Polymethyl isopropenyl ketone was applied to a thickness of 0.8 μm on a silicon substrate by spin coating. Subsequently, as the second step, polymethyl methacrylate was applied to a thickness of 0.3μ by spin coating, and this substrate was coated with
Baked at 0°C for 30 minutes. Next, an electron beam with an acceleration voltage of 20 KV was applied to a desired portion of this resist film at 15 μC/C.
After irradiation at an irradiation density of 100.degree. C., the upper resist layer was developed using a developer consisting of methylinobutylketone. Thereafter, this resist@substrate is baked at 120.degree. C. for 30 minutes. Immediately after baking, this resist film substrate is brought into contact with a cooling body to instantly cool it to room temperature.

Next, the sieved cyst layer was developed using a developer consisting of methyl isobutyl ketone, xylene, and ethylbenzene to complete the profile.

For comparison, a sample was prepared through the same process except that the second layer resist was exposed and cooled without being forced to cool after the post-baking.

It was confirmed that with the sample produced by the method of the present invention, a clear resist pattern was obtained with less swelling of the resist and a profile close to vertical, and with poor adhesion to the silicon substrate. Profile control was not sufficient with general methods. As can be seen from the above examples, according to the method of the present invention, it is possible to form a clear resist pattern having the above-mentioned features.
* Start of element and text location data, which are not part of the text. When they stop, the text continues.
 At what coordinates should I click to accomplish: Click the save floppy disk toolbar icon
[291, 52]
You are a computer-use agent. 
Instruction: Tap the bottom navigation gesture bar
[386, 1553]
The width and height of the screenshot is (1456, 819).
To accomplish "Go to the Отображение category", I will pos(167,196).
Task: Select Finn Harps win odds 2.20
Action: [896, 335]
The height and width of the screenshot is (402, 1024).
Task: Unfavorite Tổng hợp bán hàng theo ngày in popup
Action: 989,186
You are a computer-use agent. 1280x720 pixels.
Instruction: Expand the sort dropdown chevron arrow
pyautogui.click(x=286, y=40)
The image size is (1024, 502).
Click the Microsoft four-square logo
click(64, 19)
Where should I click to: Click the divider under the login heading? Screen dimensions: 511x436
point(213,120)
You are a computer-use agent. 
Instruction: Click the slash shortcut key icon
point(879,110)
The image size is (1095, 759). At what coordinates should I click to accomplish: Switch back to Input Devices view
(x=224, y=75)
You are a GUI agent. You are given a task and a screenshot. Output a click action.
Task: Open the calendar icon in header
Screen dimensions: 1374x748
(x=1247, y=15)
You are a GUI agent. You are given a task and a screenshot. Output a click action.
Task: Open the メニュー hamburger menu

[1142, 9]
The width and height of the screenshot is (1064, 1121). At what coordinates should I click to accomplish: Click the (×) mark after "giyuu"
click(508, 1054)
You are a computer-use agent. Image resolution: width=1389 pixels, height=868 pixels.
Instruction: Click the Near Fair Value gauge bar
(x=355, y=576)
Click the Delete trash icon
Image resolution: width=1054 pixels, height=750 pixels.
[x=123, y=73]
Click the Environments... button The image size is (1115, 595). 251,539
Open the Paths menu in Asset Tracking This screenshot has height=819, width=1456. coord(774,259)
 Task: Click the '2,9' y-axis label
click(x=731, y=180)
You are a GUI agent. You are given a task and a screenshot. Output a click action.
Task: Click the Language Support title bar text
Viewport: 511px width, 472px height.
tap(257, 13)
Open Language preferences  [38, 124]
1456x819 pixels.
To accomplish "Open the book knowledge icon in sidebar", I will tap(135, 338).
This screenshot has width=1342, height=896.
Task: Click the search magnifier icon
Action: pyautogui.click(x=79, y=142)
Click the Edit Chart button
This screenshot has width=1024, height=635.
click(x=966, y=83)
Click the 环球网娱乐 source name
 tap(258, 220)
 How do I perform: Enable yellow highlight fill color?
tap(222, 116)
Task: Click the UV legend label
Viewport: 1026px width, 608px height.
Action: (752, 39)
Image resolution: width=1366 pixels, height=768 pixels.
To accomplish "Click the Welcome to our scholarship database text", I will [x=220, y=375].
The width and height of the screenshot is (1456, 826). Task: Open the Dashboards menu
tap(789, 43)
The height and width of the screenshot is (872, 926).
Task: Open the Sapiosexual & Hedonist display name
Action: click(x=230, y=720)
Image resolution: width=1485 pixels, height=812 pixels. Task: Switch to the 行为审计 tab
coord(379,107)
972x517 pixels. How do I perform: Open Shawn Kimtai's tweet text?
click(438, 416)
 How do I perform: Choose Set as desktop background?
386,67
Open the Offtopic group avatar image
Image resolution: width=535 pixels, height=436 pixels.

[Brief explanation of drawings]

FIG. 1 is a sectional view for explaining the present invention in detail. ]... Substrate, 2... Processed surface, 3... First pigeon cyst, 4... Second signature resist, 5... Electron beam,
Radiation such as X-rays. Representative Patent Attorney Noriyuki Chika (1 idiot) Figure 1 (α) (Me (C)

Claims (2)

[Claims] (1) In the process of forming a resist pattern on a substrate, the resist is formed into two layers, upper and lower, and after developing the upper layer resist, it is post-baked, and then cooled down to room temperature by rapid cooling, and then the lower layer resist is developed. A pattern forming method using a characteristic two-layer resist. (2) A pattern forming method using a two-layer resist according to claim 1, characterized in that the post-bake temperature of the upper resist layer is selected to be higher than the glass transition temperature of the lower resist layer.